Service outages, ISPnet Staten Island colocation customers, postmortem

Bob Tinkelman bob at TINK.COM
Fri Apr 3 14:40:31 EDT 2015


INTRODUCTION
------------

This ispnet-announce posting is being sent to all ISPnet
customers, but will be of interest primarily to those customers
with equipment at the Telehouse colocation facility at 7 Teleport
Drive, Staten Island.

ISPnet's infrastructure at this site includes two redundant sets
of routers, switches and circuits.  Dual-connected customers have
Telehouse cross-connects to both ISPnet cabinets and receive
service with no single points of failure outside their own
cabinets.  For single-connected customers, there are at least the
following single points of failure: the cross-connect and the
equipment on which the cross-connect terminates at the ISPnet and
the customer ends.

Over the past three months, there have been two incidents during
which power-related issues involving one of ISPnet's cabinets
caused a problem that interrupted service to some of ISPnet's
single-connected customers at the site.

The purpose of this email is to provide our customers additional
information about these events and to describe the steps we are
taking to minimize the chances for future reoccurences.


ELECTRICAL INFRASTRUCTURE
-------------------------

Similarly to what is found at most high-level data centers, the
Telehouse facility is designed to provide continuous high-quality
electrical power to customers, insulating them from fluctuations
or outages in the utility-provided power.
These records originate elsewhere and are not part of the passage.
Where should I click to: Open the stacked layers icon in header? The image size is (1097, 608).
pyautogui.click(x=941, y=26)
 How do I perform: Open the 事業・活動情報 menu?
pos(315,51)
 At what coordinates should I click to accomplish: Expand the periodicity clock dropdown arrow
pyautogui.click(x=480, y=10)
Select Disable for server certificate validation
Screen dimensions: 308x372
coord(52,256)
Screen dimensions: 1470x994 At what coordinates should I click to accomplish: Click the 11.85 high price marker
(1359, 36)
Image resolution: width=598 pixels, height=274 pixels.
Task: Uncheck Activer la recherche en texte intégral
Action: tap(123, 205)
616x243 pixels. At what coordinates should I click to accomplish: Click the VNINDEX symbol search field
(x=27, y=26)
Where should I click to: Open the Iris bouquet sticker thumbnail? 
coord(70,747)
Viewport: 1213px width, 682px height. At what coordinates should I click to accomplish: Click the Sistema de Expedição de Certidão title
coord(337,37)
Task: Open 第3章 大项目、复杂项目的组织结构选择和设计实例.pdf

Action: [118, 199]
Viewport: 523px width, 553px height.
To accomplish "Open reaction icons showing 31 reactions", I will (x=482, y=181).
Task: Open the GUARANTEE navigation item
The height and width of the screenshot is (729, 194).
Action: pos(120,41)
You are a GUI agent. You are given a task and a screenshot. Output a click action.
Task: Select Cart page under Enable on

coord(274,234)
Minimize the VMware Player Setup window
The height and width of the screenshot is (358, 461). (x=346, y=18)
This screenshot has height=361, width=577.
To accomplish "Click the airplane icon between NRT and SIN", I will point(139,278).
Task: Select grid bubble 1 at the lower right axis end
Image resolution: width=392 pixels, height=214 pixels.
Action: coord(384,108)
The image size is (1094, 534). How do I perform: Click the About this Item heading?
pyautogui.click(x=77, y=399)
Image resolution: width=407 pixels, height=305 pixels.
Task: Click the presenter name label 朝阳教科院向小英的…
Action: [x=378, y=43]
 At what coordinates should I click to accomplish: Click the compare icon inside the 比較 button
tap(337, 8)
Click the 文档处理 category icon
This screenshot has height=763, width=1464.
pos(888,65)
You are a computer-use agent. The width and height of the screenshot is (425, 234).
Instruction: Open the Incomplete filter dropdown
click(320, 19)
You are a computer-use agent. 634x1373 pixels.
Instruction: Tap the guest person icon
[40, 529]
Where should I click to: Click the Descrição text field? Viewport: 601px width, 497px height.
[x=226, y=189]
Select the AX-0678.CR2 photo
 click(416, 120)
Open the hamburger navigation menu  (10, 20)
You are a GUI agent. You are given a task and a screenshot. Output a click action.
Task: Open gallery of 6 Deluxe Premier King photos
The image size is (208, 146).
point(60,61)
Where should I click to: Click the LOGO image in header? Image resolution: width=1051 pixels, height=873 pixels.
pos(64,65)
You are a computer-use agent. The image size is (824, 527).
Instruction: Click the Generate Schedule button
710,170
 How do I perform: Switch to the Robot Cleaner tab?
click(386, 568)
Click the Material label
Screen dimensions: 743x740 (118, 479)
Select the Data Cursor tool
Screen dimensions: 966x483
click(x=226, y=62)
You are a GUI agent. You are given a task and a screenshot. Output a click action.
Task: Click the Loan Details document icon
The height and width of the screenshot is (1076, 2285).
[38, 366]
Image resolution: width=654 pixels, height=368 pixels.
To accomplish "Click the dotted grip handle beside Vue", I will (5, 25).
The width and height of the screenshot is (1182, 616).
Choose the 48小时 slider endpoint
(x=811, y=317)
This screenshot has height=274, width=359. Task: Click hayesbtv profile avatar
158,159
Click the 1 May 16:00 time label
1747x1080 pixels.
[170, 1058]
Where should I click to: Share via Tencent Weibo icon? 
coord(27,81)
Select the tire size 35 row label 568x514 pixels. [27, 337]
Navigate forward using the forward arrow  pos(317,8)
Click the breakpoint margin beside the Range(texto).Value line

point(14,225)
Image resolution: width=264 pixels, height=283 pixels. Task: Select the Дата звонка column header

Telehouse's extensive electrical infrastructure includes backup
generators, UPSes with sufficient battery to power the entire
building for 15 minutes (much longer than it takes for the
generators to start) and multiple PDUs to distribute the power.

At all the sites where it has equipment, ISPnet extends this
redundancy into its own cabinets.  ISPnet cabinets are always
powered by pairs of electrical circuits configured as primary-
fallback pairs using one or more APC Automatic Transfer Switch
(ATS).

An ATS is designed to provide continuous power on its output side
as long as at least one of its input circuits has power,
switching between the two, generally in less than a half cycle
(1/120 of a second).


SEQUENCE OF EVENTS
------------------

Similar sequence of events occurred late afternoon, Dec 24, 2014,
and early morning, Mar 12, 2015. 

On both occasions, Telehouse recorded a "power hit" (a drop in
voltage typically lasting less than a second) on their ConEd
utility power feed but no loss or change in the power being
provided to customers through its UPSes and PDUs. Since this was
a very short lived event, during which backup batteries supported
the building power load. there was no cutover to generator power.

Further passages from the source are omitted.